A política, em sua essência, deveria ser a arte do bem comum — o espaço em que os homens, guiados pela razão, buscam a justiça e a harmonia social. No entanto, o cenário político contemporâneo tem se tornado cada vez mais dominado por paixões desmedidas, discursos inflamados e a cólera disfarçada de virtude. Em tempos em que a indignação se converte em espetáculo e a ira em ferramenta de poder, torna-se urgente revisitar a filosofia clássica para compreender o que está em jogo quando a política se deixa dominar pela emoção e perde a razão.

Platão, em sua obra“A República”, descreve a alma humana dividida em três partes: a racional, a irascível (ou colérica) e a concupiscente. A parte racional busca a verdade; a concupiscente, os prazeres; e a colérica, a honra e a força. Quando essas dimensões estão em equilíbrio, a alma é justa. Mas, quando a cólera se sobrepõe à razão, o homem — e, por consequência, a política — tornam-se tirânicos.

A cólera, em seu sentido platônico, não é apenas a raiva passageira, mas a energia moral que impulsiona o homem a defender aquilo que acredita ser justo. Ela pode ser nobre quando subordinada à razão, mas torna-se destrutiva quando age sem sabedoria. No campo político, a cólera irracional manifesta-se nas polarizações extremas, nas ofensas travestidas de discurso moral e na incapacidade de diálogo entre os que pensam diferente.

Platão advertia que a degradação da pólis começa quando os governantes cedem às paixões e buscam o poder pelo prazer de dominar, e não pela virtude de servirA cólera política, portanto, é o sintoma de uma sociedade em que a parte racional da alma coletiva foi silenciada, e o impulso emotivo passou a ditar as decisões. O resultado é uma política marcada pela violência verbal, pela manipulação das massas e pela ausência do bem comum como meta.

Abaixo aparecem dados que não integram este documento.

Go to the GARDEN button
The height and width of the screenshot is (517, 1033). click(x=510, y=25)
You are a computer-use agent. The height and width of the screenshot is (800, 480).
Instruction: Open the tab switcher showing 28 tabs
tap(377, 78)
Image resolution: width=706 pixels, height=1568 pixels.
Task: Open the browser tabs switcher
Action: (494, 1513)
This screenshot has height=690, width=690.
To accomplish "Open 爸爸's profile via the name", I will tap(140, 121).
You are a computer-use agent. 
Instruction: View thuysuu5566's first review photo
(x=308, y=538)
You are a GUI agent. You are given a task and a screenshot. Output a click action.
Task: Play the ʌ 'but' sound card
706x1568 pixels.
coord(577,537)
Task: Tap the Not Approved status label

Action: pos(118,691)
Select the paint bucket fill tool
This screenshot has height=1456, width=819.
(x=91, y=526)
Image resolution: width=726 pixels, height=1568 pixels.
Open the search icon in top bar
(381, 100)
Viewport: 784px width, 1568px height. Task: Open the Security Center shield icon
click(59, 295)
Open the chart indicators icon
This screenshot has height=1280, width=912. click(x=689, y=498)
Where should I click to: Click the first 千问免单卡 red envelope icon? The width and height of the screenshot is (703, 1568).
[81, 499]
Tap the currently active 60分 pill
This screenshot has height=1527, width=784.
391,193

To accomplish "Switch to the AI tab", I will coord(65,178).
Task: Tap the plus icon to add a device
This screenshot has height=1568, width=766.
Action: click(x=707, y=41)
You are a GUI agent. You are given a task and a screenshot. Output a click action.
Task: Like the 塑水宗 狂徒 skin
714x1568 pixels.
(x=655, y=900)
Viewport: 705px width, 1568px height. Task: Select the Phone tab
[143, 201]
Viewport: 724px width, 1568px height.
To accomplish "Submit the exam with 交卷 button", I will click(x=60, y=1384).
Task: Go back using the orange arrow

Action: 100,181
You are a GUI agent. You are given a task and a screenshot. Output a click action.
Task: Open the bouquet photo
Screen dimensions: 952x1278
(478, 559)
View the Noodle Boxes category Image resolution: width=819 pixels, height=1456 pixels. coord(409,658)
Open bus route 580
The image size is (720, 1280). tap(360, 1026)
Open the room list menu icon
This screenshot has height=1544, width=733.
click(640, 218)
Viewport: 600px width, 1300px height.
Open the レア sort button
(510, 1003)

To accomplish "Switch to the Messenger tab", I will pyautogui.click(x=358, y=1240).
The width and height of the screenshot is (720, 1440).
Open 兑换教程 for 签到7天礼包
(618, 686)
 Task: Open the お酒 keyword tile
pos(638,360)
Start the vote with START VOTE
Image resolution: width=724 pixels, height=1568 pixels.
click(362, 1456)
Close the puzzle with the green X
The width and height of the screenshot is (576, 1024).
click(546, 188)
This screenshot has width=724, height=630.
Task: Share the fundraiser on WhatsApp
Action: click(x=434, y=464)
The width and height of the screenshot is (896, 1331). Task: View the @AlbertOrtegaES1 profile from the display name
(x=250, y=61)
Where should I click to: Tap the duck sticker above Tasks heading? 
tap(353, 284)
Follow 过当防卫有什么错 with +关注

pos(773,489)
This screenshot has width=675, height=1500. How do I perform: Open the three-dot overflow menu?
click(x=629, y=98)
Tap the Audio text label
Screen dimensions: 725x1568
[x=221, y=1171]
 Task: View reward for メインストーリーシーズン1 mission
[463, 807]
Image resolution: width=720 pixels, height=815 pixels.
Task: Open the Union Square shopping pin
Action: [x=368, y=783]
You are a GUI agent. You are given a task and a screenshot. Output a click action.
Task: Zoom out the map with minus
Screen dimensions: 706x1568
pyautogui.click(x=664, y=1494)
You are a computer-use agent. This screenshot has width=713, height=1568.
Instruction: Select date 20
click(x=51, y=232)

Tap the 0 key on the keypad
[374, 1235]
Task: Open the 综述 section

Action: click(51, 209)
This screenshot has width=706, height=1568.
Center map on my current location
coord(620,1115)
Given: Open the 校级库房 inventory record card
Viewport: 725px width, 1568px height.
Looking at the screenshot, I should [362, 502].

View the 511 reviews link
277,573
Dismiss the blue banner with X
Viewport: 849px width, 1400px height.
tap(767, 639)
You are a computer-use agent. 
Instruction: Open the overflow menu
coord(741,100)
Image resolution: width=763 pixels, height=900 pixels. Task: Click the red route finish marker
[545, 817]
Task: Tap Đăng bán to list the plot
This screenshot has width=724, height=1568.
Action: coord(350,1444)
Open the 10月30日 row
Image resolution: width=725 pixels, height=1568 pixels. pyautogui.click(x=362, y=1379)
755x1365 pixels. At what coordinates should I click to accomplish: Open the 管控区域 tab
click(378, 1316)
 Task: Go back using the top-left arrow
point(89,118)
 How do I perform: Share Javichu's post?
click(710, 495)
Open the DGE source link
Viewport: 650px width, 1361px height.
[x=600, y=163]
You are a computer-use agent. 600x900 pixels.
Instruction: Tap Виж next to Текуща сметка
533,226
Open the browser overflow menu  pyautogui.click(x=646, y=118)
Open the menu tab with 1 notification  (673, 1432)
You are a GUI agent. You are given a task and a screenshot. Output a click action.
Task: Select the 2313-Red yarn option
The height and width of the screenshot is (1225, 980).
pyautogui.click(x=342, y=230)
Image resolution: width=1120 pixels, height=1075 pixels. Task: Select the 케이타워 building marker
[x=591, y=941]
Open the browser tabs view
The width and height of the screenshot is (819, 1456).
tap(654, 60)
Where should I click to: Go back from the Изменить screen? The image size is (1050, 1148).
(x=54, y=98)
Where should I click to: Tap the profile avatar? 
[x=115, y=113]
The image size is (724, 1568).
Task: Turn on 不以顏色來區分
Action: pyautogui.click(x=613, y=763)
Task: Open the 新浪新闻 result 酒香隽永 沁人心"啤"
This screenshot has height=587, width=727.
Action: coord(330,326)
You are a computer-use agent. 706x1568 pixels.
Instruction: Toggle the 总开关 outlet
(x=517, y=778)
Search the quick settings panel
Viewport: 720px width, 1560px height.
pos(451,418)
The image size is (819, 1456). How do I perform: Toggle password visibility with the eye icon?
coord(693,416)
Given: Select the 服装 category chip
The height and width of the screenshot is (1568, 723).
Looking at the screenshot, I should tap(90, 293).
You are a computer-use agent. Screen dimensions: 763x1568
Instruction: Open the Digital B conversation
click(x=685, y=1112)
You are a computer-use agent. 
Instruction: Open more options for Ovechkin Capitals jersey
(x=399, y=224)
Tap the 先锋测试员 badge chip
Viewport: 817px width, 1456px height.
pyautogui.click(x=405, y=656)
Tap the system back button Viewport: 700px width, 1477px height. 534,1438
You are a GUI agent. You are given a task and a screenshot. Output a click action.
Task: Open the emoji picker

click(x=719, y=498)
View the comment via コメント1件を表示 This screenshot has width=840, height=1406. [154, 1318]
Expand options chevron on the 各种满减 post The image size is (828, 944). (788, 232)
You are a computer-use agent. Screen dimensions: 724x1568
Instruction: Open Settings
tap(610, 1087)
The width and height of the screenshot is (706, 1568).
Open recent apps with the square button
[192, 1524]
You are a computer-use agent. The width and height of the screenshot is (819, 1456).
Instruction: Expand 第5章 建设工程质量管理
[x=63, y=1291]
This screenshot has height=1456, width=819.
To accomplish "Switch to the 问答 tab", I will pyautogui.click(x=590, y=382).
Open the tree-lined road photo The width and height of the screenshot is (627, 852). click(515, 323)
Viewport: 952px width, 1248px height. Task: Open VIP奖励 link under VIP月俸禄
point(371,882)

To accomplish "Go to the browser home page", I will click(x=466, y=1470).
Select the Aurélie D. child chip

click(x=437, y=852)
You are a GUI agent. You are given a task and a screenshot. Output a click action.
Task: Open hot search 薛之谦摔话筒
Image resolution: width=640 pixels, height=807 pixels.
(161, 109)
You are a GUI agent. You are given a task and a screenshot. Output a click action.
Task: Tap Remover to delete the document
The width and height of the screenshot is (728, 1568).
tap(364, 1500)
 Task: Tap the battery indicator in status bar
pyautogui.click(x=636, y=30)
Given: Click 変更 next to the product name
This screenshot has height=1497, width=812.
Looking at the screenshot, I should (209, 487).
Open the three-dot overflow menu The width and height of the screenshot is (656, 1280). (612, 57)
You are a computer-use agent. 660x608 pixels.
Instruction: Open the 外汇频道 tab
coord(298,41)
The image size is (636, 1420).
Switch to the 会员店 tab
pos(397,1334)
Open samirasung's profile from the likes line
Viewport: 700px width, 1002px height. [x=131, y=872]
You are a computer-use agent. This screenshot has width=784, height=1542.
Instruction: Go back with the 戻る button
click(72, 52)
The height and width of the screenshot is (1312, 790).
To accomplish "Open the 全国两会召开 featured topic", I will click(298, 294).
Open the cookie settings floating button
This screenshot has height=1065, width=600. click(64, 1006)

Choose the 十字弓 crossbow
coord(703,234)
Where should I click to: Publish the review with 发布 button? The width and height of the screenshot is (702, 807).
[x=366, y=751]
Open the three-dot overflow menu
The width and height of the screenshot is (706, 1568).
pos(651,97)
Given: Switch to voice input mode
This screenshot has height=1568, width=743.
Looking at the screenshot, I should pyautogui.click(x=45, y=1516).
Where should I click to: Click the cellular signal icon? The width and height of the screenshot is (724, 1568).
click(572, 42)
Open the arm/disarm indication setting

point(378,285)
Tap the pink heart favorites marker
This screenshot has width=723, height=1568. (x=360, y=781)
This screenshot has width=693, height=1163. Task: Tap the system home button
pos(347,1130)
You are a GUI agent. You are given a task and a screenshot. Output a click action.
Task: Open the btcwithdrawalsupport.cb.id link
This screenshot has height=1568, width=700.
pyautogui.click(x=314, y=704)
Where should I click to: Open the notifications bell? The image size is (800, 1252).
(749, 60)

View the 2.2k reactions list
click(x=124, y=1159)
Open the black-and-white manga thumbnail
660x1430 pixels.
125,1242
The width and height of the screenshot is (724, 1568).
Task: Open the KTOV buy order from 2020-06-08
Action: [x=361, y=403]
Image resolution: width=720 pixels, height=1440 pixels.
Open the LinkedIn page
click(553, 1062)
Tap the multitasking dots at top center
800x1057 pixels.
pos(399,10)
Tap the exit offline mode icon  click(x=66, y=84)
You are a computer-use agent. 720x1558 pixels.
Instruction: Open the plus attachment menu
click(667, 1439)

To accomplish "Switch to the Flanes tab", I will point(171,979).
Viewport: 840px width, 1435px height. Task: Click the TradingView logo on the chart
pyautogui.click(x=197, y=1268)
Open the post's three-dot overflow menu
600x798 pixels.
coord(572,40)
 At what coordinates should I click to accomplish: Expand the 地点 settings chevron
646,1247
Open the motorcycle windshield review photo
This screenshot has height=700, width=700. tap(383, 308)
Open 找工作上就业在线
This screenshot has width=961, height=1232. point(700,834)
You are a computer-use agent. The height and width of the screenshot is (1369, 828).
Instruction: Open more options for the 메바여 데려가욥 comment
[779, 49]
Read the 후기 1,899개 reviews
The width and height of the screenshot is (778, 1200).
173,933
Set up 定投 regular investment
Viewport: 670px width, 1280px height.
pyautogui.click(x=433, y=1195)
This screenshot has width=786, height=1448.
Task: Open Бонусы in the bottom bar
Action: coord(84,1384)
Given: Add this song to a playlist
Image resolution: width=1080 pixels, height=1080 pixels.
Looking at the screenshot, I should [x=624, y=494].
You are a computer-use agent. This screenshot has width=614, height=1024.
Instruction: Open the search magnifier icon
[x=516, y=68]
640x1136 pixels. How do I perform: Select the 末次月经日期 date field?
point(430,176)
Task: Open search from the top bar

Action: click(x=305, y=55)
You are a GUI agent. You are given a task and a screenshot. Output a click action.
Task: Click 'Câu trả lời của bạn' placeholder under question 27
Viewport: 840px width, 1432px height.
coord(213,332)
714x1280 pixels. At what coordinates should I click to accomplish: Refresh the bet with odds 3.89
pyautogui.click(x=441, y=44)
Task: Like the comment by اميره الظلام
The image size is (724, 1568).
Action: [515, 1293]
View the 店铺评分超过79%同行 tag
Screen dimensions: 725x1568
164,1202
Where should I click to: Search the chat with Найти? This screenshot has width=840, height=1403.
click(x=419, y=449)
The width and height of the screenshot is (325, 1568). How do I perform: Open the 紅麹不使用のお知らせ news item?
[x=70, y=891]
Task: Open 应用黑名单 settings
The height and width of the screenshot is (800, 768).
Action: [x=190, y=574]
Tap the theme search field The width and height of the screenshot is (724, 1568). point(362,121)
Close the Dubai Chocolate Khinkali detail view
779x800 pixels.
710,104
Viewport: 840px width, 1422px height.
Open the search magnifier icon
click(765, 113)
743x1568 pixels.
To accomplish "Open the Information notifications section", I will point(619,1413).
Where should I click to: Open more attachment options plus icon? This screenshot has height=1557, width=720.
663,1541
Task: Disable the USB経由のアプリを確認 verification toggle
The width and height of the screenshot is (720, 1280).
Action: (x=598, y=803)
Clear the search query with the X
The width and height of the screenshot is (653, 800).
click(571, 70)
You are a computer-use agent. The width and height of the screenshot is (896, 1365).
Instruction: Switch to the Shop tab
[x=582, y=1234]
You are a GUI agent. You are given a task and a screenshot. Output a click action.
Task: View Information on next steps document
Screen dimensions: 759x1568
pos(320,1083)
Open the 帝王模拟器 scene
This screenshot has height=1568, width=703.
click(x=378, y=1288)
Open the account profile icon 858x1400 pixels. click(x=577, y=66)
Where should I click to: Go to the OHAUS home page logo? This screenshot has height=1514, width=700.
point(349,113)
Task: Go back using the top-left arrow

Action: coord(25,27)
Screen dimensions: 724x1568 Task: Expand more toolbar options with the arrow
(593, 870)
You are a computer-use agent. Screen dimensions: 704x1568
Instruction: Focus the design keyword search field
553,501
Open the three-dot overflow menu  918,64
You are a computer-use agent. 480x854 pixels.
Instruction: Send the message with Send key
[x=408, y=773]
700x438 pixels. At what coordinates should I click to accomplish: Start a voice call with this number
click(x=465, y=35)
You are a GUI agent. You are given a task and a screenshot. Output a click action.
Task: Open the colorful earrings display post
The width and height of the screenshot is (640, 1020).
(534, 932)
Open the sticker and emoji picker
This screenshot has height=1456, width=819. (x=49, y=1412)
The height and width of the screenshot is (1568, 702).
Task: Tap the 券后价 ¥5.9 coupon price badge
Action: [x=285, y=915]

Na “República”, o filósofo ensina que o verdadeiro governante deve ser o “rei-filósofo” — aquele que, guiado pela razão e pelo amor à sabedoria, governa não por ambição, mas por dever. É o oposto do homem colérico, que busca o poder para satisfazer o próprio ego ou vingar-se de seus adversários. A cólera, quando não é domada pela razão, torna-se instrumento de destruição da justiça.

Hoje, mais do que nunca, vivemos um tempo em que a cólera é usada como combustível político. Ela é provocada, estimulada e explorada por líderes e mídias que compreendem o poder da indignação coletiva. Mas, como diria Platão,“a medida de um homem está em como ele reage à cólera”. E poderíamos acrescentar: a medida de uma nação está em como seus líderes a conduzem.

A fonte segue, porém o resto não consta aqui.